§ **YOUR INSTRUCTIONS**: Scan the entries that follow and copy out every line containing "accomplish".

§ **DATA IN THIS EXERCISE**:
++++++++++++++++++++

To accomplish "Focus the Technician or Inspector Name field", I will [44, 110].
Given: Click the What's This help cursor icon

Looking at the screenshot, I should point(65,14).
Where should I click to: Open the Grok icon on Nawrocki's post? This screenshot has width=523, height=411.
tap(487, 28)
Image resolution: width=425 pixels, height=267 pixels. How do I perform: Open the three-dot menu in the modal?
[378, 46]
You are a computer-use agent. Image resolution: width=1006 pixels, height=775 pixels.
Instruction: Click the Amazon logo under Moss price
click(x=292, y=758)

++++++++++++++++++++

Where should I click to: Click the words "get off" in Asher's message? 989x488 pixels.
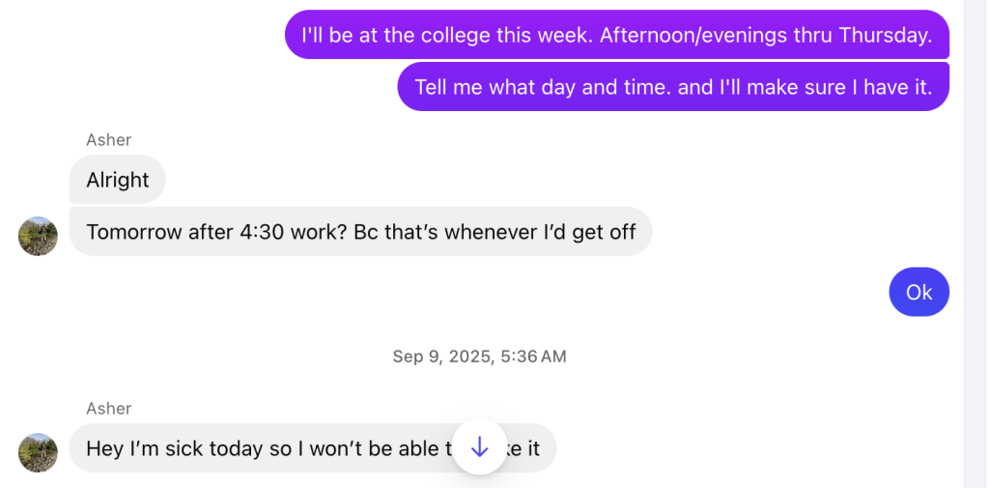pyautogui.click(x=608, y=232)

++++++++++++++++++++

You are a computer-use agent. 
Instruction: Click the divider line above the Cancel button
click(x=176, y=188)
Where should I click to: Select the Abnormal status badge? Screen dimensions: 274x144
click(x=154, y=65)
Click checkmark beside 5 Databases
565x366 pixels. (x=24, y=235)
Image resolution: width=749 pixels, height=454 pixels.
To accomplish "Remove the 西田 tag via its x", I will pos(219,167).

++++++++++++++++++++

§ **RESULT OF THE TASK**:
To accomplish "Focus the Technician or Inspector Name field", I will [44, 110].
To accomplish "Remove the 西田 tag via its x", I will pos(219,167).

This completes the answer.